## About this exercise
Could you copy every record below exactly as it is written?

□ □ □ □

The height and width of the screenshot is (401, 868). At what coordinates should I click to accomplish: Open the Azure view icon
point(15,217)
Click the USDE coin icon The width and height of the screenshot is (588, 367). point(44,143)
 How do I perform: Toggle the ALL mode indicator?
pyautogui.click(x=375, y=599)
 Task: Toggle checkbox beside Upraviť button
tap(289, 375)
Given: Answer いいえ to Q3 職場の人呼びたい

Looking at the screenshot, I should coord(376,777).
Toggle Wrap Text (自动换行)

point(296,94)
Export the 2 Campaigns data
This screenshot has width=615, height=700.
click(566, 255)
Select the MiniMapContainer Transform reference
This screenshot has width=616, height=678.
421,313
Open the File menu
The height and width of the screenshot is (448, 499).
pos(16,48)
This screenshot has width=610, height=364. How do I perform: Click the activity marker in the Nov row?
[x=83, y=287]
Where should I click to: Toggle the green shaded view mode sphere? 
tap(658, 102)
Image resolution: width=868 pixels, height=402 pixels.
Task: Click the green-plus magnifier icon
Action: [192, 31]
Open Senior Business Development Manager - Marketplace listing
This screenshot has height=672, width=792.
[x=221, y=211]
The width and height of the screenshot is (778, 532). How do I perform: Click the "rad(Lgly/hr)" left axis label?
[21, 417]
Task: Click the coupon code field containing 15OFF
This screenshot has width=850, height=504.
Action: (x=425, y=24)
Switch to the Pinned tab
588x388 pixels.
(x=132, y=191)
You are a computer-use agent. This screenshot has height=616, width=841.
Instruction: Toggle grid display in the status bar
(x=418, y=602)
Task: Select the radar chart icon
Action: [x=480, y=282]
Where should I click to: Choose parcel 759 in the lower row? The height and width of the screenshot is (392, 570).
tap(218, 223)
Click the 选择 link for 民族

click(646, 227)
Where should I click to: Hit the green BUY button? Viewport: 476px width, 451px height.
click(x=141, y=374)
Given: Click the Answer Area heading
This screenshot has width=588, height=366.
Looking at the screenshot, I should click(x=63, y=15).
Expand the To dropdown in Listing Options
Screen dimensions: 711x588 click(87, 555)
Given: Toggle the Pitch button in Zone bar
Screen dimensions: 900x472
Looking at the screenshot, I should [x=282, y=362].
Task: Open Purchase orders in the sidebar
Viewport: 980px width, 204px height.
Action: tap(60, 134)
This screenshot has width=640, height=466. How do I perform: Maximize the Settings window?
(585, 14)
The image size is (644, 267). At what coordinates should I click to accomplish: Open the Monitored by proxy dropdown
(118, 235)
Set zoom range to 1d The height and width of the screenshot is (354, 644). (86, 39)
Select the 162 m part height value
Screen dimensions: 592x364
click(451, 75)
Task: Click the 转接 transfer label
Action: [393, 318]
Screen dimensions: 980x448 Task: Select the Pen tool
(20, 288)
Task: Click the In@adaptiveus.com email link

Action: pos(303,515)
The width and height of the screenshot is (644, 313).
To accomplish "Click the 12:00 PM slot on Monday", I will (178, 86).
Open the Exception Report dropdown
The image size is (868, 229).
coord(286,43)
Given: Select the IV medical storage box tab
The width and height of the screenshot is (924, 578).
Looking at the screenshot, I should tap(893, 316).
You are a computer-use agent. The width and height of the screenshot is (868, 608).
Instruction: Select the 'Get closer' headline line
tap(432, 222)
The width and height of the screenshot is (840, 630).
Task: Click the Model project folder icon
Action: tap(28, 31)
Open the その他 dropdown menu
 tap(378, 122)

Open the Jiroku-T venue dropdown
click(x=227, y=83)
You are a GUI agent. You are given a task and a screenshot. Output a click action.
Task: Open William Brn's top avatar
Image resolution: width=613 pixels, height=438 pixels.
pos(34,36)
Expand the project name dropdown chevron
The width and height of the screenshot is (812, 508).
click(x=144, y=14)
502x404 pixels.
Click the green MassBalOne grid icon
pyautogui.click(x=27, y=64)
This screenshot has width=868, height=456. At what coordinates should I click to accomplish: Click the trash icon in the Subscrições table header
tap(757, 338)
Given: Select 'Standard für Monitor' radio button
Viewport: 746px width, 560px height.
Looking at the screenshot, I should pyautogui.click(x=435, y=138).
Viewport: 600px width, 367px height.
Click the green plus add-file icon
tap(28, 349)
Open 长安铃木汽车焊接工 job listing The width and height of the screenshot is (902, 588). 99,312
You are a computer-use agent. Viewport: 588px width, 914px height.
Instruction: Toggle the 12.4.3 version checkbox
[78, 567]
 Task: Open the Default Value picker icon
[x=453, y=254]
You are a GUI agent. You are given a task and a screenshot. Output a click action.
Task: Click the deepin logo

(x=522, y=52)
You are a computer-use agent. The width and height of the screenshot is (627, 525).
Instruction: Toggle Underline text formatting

□ □ □ □

## Reply
The height and width of the screenshot is (401, 868). At what coordinates should I click to accomplish: Open the Azure view icon
point(15,217)
Click the USDE coin icon The width and height of the screenshot is (588, 367). point(44,143)
 How do I perform: Toggle the ALL mode indicator?
pyautogui.click(x=375, y=599)
 Task: Toggle checkbox beside Upraviť button
tap(289, 375)
Given: Answer いいえ to Q3 職場の人呼びたい

Looking at the screenshot, I should coord(376,777).
Toggle Wrap Text (自动换行)

point(296,94)
Export the 2 Campaigns data
This screenshot has width=615, height=700.
click(566, 255)
Select the MiniMapContainer Transform reference
This screenshot has width=616, height=678.
421,313
Open the File menu
The height and width of the screenshot is (448, 499).
pos(16,48)
This screenshot has width=610, height=364. How do I perform: Click the activity marker in the Nov row?
[x=83, y=287]
Where should I click to: Toggle the green shaded view mode sphere? 
tap(658, 102)
Image resolution: width=868 pixels, height=402 pixels.
Task: Click the green-plus magnifier icon
Action: [192, 31]
Open Senior Business Development Manager - Marketplace listing
This screenshot has height=672, width=792.
[x=221, y=211]
The width and height of the screenshot is (778, 532). How do I perform: Click the "rad(Lgly/hr)" left axis label?
[21, 417]
Task: Click the coupon code field containing 15OFF
This screenshot has width=850, height=504.
Action: (x=425, y=24)
Switch to the Pinned tab
588x388 pixels.
(x=132, y=191)
You are a computer-use agent. This screenshot has height=616, width=841.
Instruction: Toggle grid display in the status bar
(x=418, y=602)
Task: Select the radar chart icon
Action: [x=480, y=282]
Where should I click to: Choose parcel 759 in the lower row? The height and width of the screenshot is (392, 570).
tap(218, 223)
Click the 选择 link for 民族

click(646, 227)
Where should I click to: Hit the green BUY button? Viewport: 476px width, 451px height.
click(x=141, y=374)
Given: Click the Answer Area heading
This screenshot has width=588, height=366.
Looking at the screenshot, I should click(x=63, y=15).
Expand the To dropdown in Listing Options
Screen dimensions: 711x588 click(87, 555)
Given: Toggle the Pitch button in Zone bar
Screen dimensions: 900x472
Looking at the screenshot, I should [x=282, y=362].
Task: Open Purchase orders in the sidebar
Viewport: 980px width, 204px height.
Action: tap(60, 134)
This screenshot has width=640, height=466. How do I perform: Maximize the Settings window?
(585, 14)
The image size is (644, 267). At what coordinates should I click to accomplish: Open the Monitored by proxy dropdown
(118, 235)
Set zoom range to 1d The height and width of the screenshot is (354, 644). (86, 39)
Select the 162 m part height value
Screen dimensions: 592x364
click(451, 75)
Task: Click the 转接 transfer label
Action: [393, 318]
Screen dimensions: 980x448 Task: Select the Pen tool
(20, 288)
Task: Click the In@adaptiveus.com email link

Action: pos(303,515)
The width and height of the screenshot is (644, 313).
To accomplish "Click the 12:00 PM slot on Monday", I will (178, 86).
Open the Exception Report dropdown
The image size is (868, 229).
coord(286,43)
Given: Select the IV medical storage box tab
The width and height of the screenshot is (924, 578).
Looking at the screenshot, I should tap(893, 316).
You are a computer-use agent. The width and height of the screenshot is (868, 608).
Instruction: Select the 'Get closer' headline line
tap(432, 222)
The width and height of the screenshot is (840, 630).
Task: Click the Model project folder icon
Action: tap(28, 31)
Open the その他 dropdown menu
 tap(378, 122)

Open the Jiroku-T venue dropdown
click(x=227, y=83)
You are a GUI agent. You are given a task and a screenshot. Output a click action.
Task: Open William Brn's top avatar
Image resolution: width=613 pixels, height=438 pixels.
pos(34,36)
Expand the project name dropdown chevron
The width and height of the screenshot is (812, 508).
click(x=144, y=14)
502x404 pixels.
Click the green MassBalOne grid icon
pyautogui.click(x=27, y=64)
This screenshot has width=868, height=456. At what coordinates should I click to accomplish: Click the trash icon in the Subscrições table header
tap(757, 338)
Given: Select 'Standard für Monitor' radio button
Viewport: 746px width, 560px height.
Looking at the screenshot, I should pyautogui.click(x=435, y=138).
Viewport: 600px width, 367px height.
Click the green plus add-file icon
tap(28, 349)
Open 长安铃木汽车焊接工 job listing The width and height of the screenshot is (902, 588). 99,312
You are a computer-use agent. Viewport: 588px width, 914px height.
Instruction: Toggle the 12.4.3 version checkbox
[78, 567]
 Task: Open the Default Value picker icon
[x=453, y=254]
You are a GUI agent. You are given a task and a screenshot. Output a click action.
Task: Click the deepin logo

(x=522, y=52)
You are a computer-use agent. The width and height of the screenshot is (627, 525).
Instruction: Toggle Underline text formatting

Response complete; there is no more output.